# EXERCISE GOAL
Each entry that follows needs to be written out exactly, with nothing left out.

# DATA FOR THIS EXERCISE
******************************

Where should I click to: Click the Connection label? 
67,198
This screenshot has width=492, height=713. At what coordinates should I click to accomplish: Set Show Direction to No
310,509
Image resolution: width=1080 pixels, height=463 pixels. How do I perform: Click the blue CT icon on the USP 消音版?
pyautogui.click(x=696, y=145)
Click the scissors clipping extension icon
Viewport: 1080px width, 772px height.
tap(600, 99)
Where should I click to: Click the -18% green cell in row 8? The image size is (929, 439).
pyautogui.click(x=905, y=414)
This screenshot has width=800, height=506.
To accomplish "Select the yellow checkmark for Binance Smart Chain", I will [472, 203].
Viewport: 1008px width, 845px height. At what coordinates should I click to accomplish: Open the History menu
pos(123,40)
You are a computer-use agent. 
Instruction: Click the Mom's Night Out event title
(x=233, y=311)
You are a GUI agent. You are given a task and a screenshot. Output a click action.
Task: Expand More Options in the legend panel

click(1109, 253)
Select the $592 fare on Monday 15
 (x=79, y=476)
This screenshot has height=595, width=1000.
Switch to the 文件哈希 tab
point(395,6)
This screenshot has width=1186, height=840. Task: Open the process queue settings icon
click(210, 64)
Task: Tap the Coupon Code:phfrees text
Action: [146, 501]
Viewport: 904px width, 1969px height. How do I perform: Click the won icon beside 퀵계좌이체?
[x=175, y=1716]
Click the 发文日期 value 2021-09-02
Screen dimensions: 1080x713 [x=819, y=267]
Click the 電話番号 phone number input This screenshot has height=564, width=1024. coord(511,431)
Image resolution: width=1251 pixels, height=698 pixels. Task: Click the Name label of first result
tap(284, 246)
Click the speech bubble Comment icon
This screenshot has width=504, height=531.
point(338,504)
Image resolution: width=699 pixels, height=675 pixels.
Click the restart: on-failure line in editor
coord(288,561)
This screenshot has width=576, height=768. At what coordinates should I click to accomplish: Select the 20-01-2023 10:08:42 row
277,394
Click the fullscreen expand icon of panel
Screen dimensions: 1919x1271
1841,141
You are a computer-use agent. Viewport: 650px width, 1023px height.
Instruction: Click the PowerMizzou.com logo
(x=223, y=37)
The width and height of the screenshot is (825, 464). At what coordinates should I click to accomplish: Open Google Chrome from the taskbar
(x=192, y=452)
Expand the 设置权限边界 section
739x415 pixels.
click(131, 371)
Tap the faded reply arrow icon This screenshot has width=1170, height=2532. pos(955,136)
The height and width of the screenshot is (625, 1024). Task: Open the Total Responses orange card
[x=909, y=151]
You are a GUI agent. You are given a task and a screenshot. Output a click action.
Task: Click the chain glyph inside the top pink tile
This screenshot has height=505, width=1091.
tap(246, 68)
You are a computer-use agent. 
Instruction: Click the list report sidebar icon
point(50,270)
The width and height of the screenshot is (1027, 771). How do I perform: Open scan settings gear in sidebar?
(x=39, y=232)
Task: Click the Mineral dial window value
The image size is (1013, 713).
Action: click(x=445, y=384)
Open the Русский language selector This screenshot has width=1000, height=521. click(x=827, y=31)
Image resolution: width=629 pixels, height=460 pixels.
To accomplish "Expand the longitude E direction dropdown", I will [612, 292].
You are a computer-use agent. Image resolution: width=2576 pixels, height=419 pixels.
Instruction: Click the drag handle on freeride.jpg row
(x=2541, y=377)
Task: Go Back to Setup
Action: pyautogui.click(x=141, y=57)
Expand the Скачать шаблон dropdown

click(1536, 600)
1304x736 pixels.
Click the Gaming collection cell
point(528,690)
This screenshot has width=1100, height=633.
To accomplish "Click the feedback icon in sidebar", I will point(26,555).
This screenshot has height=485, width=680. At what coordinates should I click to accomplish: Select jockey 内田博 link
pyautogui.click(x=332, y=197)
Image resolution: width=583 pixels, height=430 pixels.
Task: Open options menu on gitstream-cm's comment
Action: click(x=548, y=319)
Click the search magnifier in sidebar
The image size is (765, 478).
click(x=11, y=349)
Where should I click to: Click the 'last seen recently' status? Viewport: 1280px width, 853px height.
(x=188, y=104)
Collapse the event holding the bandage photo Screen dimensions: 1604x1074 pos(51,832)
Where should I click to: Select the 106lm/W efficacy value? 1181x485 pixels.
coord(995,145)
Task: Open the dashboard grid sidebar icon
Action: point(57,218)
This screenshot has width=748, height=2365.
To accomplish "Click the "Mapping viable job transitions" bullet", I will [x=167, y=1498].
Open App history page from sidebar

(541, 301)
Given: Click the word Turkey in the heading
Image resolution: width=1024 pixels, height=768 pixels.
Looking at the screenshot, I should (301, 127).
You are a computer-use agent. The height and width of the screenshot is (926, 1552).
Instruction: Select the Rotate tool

******************************

# RESULT FOR THIS TASK
Where should I click to: Click the Connection label? 
67,198
This screenshot has width=492, height=713. At what coordinates should I click to accomplish: Set Show Direction to No
310,509
Image resolution: width=1080 pixels, height=463 pixels. How do I perform: Click the blue CT icon on the USP 消音版?
pyautogui.click(x=696, y=145)
Click the scissors clipping extension icon
Viewport: 1080px width, 772px height.
tap(600, 99)
Where should I click to: Click the -18% green cell in row 8? The image size is (929, 439).
pyautogui.click(x=905, y=414)
This screenshot has width=800, height=506.
To accomplish "Select the yellow checkmark for Binance Smart Chain", I will [472, 203].
Viewport: 1008px width, 845px height. At what coordinates should I click to accomplish: Open the History menu
pos(123,40)
You are a computer-use agent. 
Instruction: Click the Mom's Night Out event title
(x=233, y=311)
You are a GUI agent. You are given a task and a screenshot. Output a click action.
Task: Expand More Options in the legend panel

click(1109, 253)
Select the $592 fare on Monday 15
 (x=79, y=476)
This screenshot has height=595, width=1000.
Switch to the 文件哈希 tab
point(395,6)
This screenshot has width=1186, height=840. Task: Open the process queue settings icon
click(210, 64)
Task: Tap the Coupon Code:phfrees text
Action: [146, 501]
Viewport: 904px width, 1969px height. How do I perform: Click the won icon beside 퀵계좌이체?
[x=175, y=1716]
Click the 发文日期 value 2021-09-02
Screen dimensions: 1080x713 [x=819, y=267]
Click the 電話番号 phone number input This screenshot has height=564, width=1024. coord(511,431)
Image resolution: width=1251 pixels, height=698 pixels. Task: Click the Name label of first result
tap(284, 246)
Click the speech bubble Comment icon
This screenshot has width=504, height=531.
point(338,504)
Image resolution: width=699 pixels, height=675 pixels.
Click the restart: on-failure line in editor
coord(288,561)
This screenshot has width=576, height=768. At what coordinates should I click to accomplish: Select the 20-01-2023 10:08:42 row
277,394
Click the fullscreen expand icon of panel
Screen dimensions: 1919x1271
1841,141
You are a computer-use agent. Viewport: 650px width, 1023px height.
Instruction: Click the PowerMizzou.com logo
(x=223, y=37)
The width and height of the screenshot is (825, 464). At what coordinates should I click to accomplish: Open Google Chrome from the taskbar
(x=192, y=452)
Expand the 设置权限边界 section
739x415 pixels.
click(131, 371)
Tap the faded reply arrow icon This screenshot has width=1170, height=2532. pos(955,136)
The height and width of the screenshot is (625, 1024). Task: Open the Total Responses orange card
[x=909, y=151]
You are a GUI agent. You are given a task and a screenshot. Output a click action.
Task: Click the chain glyph inside the top pink tile
This screenshot has height=505, width=1091.
tap(246, 68)
You are a computer-use agent. 
Instruction: Click the list report sidebar icon
point(50,270)
The width and height of the screenshot is (1027, 771). How do I perform: Open scan settings gear in sidebar?
(x=39, y=232)
Task: Click the Mineral dial window value
The image size is (1013, 713).
Action: click(x=445, y=384)
Open the Русский language selector This screenshot has width=1000, height=521. click(x=827, y=31)
Image resolution: width=629 pixels, height=460 pixels.
To accomplish "Expand the longitude E direction dropdown", I will [612, 292].
You are a computer-use agent. Image resolution: width=2576 pixels, height=419 pixels.
Instruction: Click the drag handle on freeride.jpg row
(x=2541, y=377)
Task: Go Back to Setup
Action: pyautogui.click(x=141, y=57)
Expand the Скачать шаблон dropdown

click(1536, 600)
1304x736 pixels.
Click the Gaming collection cell
point(528,690)
This screenshot has width=1100, height=633.
To accomplish "Click the feedback icon in sidebar", I will point(26,555).
This screenshot has height=485, width=680. At what coordinates should I click to accomplish: Select jockey 内田博 link
pyautogui.click(x=332, y=197)
Image resolution: width=583 pixels, height=430 pixels.
Task: Open options menu on gitstream-cm's comment
Action: click(x=548, y=319)
Click the search magnifier in sidebar
The image size is (765, 478).
click(x=11, y=349)
Where should I click to: Click the 'last seen recently' status? Viewport: 1280px width, 853px height.
(x=188, y=104)
Collapse the event holding the bandage photo Screen dimensions: 1604x1074 pos(51,832)
Where should I click to: Select the 106lm/W efficacy value? 1181x485 pixels.
coord(995,145)
Task: Open the dashboard grid sidebar icon
Action: point(57,218)
This screenshot has width=748, height=2365.
To accomplish "Click the "Mapping viable job transitions" bullet", I will [x=167, y=1498].
Open App history page from sidebar

(541, 301)
Given: Click the word Turkey in the heading
Image resolution: width=1024 pixels, height=768 pixels.
Looking at the screenshot, I should (301, 127).
You are a computer-use agent. The height and width of the screenshot is (926, 1552).
Instruction: Select the Rotate tool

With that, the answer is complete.